Data for analysis:

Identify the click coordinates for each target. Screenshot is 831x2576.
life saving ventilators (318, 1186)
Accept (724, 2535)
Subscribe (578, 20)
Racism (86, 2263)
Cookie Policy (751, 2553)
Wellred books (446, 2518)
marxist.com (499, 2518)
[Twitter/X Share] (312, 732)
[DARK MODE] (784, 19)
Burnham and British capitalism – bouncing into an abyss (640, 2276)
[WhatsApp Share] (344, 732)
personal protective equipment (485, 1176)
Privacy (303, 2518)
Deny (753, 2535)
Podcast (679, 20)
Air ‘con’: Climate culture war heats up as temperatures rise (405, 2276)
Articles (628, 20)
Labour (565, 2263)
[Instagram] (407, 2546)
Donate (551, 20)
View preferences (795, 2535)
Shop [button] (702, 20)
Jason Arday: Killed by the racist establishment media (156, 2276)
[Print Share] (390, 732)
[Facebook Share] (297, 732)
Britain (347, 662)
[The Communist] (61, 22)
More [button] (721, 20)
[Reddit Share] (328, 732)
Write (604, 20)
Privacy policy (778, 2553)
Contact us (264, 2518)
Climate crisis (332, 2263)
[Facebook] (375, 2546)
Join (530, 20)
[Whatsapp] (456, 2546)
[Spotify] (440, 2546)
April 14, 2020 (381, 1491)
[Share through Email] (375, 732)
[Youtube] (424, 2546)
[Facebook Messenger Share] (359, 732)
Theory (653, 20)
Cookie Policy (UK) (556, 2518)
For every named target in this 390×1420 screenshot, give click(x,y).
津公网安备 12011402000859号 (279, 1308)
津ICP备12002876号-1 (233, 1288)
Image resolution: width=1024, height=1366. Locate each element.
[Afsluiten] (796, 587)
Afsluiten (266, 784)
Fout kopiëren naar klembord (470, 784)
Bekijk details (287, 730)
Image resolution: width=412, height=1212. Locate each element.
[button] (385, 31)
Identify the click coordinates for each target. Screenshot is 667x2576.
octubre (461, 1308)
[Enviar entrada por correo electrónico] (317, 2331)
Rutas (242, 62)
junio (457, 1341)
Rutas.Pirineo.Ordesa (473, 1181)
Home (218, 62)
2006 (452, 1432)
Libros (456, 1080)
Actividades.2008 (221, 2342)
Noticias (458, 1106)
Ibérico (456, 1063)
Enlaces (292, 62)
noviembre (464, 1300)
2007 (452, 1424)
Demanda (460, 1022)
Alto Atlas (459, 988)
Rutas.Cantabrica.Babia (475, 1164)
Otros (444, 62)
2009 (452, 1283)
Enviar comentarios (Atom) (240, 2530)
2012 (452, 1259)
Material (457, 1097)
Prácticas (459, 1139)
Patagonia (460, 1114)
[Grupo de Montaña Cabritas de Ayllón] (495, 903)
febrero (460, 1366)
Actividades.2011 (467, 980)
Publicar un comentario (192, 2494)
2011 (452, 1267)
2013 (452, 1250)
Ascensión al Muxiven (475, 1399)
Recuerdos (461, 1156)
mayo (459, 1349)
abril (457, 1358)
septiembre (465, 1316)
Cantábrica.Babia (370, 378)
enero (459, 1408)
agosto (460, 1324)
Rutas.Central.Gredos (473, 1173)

Required action:
Beginning with the line above that contains "Material (457, 1097)", copy each line exactly up to and including the line that contains "Ascensión al Muxiven (475, 1399)", and go no further.

Expected answer:
Material (457, 1097)
Prácticas (459, 1139)
Patagonia (460, 1114)
[Grupo de Montaña Cabritas de Ayllón] (495, 903)
febrero (460, 1366)
Actividades.2011 (467, 980)
Publicar un comentario (192, 2494)
2011 (452, 1267)
2013 (452, 1250)
Ascensión al Muxiven (475, 1399)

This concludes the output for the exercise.